__INFORMATION PROVIDED__

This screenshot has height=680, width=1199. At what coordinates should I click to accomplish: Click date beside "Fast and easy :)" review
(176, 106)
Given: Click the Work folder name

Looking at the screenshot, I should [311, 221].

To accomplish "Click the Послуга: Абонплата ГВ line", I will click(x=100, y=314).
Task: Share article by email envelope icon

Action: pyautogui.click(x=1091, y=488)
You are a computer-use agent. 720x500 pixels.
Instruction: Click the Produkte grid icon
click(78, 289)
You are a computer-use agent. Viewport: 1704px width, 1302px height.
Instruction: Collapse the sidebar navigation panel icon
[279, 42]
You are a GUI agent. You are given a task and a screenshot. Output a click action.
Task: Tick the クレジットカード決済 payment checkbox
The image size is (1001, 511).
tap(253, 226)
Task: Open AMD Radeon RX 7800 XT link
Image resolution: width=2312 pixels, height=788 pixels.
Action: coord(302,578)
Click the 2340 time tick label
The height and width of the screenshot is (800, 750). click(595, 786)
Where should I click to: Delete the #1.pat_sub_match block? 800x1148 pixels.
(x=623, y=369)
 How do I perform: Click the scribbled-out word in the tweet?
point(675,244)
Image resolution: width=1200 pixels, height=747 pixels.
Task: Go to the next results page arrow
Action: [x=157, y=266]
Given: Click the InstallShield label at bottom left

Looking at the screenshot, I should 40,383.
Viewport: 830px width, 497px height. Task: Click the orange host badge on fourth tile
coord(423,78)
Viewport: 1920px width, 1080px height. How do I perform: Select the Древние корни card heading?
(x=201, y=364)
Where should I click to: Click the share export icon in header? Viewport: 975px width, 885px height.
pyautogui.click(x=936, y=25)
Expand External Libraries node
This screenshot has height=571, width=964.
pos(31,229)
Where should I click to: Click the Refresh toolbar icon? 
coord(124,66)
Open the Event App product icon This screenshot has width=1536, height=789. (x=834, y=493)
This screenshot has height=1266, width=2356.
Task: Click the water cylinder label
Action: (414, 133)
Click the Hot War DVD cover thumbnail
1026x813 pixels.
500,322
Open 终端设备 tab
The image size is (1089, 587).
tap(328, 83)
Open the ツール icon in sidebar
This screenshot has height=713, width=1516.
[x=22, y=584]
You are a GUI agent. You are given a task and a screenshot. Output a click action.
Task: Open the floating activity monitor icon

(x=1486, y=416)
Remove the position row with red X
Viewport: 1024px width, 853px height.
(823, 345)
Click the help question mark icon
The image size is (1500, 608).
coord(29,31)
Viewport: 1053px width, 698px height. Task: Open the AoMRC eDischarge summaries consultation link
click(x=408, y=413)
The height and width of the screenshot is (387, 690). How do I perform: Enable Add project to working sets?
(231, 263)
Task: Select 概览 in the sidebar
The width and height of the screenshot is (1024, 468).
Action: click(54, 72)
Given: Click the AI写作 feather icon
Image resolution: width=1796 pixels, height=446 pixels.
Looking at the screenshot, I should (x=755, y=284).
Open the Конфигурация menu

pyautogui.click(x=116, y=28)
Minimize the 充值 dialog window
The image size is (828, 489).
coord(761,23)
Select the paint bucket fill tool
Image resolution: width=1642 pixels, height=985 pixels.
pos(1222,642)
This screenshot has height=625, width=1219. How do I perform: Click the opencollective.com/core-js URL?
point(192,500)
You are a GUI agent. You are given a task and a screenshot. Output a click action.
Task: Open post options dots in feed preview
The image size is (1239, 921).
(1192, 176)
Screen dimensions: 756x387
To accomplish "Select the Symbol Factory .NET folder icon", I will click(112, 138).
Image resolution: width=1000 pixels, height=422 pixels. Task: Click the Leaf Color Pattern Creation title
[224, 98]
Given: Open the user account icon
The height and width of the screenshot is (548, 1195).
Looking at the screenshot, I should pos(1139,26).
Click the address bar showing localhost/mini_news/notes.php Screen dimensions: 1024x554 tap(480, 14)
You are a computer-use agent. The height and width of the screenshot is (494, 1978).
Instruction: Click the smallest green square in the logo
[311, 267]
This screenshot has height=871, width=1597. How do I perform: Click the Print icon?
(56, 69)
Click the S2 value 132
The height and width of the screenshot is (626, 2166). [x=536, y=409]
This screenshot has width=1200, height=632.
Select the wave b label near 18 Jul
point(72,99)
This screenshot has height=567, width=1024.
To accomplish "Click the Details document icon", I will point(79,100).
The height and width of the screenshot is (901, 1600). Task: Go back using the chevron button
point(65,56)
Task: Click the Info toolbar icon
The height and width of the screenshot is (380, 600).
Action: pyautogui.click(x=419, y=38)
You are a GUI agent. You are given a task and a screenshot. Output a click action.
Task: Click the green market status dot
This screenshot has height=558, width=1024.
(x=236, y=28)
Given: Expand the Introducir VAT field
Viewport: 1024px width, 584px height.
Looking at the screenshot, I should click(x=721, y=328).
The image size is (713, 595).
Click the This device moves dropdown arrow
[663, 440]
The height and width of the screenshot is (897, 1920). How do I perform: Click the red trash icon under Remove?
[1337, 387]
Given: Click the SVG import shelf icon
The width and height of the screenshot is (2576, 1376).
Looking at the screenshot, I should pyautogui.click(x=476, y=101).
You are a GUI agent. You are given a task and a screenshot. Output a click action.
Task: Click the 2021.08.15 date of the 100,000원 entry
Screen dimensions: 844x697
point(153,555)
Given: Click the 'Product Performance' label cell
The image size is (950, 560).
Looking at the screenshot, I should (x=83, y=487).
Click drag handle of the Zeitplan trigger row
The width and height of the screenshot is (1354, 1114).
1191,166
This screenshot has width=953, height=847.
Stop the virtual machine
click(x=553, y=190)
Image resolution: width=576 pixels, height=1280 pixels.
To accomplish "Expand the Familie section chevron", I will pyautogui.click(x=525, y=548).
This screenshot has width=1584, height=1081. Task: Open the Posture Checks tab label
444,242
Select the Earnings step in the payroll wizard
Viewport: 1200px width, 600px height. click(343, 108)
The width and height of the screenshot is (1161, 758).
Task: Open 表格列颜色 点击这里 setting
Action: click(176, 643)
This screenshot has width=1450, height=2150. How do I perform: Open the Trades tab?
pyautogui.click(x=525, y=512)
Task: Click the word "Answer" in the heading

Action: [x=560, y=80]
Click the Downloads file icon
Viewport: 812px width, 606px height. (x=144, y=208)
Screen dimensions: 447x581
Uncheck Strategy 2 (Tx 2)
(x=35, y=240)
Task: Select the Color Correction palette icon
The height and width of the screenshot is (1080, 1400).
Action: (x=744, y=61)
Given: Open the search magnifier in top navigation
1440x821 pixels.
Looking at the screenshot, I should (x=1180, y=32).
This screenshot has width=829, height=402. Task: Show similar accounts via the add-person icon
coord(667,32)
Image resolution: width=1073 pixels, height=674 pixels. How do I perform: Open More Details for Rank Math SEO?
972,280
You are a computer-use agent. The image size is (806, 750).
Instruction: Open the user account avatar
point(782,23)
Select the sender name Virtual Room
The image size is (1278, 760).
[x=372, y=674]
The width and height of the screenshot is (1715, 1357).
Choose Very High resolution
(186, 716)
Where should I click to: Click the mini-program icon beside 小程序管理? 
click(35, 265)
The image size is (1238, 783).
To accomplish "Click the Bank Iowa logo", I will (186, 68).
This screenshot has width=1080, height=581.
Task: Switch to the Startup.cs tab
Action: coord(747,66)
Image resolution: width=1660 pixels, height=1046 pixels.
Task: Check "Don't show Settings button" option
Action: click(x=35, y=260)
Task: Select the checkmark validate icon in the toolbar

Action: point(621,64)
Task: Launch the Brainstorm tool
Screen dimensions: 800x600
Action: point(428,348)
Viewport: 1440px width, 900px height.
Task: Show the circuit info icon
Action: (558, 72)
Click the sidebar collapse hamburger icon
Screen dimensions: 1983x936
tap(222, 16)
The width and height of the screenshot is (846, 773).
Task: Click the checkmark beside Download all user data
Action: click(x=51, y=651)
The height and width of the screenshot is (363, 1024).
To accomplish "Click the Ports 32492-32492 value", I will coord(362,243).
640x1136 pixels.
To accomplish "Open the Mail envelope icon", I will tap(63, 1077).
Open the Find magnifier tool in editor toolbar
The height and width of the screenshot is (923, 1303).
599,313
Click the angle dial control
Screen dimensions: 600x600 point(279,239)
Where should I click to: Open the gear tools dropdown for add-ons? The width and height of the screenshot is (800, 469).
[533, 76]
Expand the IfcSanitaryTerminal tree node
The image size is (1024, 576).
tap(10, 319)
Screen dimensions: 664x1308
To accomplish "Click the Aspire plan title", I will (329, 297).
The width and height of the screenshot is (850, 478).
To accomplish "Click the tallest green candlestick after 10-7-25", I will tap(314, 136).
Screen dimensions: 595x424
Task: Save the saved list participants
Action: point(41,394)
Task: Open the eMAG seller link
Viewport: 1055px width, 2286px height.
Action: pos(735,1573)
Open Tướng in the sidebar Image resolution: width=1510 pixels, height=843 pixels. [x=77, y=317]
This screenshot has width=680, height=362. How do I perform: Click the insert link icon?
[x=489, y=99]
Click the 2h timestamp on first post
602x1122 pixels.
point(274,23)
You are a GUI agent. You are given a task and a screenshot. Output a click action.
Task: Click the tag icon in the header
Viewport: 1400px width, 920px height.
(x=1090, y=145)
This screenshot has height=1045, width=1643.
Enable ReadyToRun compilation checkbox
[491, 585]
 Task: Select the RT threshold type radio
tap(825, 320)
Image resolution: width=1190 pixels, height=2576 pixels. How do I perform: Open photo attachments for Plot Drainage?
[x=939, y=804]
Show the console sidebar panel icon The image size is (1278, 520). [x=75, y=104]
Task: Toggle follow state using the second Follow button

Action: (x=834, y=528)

__TASK DIRECTIONS__
In the listing above, find the line with "Image resolution: width=1642" and the line with "Given: Open the user account icon"; output exactly those lines and all lines between them.

__THE ANSWER__
Image resolution: width=1642 pixels, height=985 pixels.
pos(1222,642)
This screenshot has height=625, width=1219. How do I perform: Click the opencollective.com/core-js URL?
point(192,500)
You are a GUI agent. You are given a task and a screenshot. Output a click action.
Task: Open post options dots in feed preview
The image size is (1239, 921).
(1192, 176)
Screen dimensions: 756x387
To accomplish "Select the Symbol Factory .NET folder icon", I will click(112, 138).
Image resolution: width=1000 pixels, height=422 pixels. Task: Click the Leaf Color Pattern Creation title
[224, 98]
Given: Open the user account icon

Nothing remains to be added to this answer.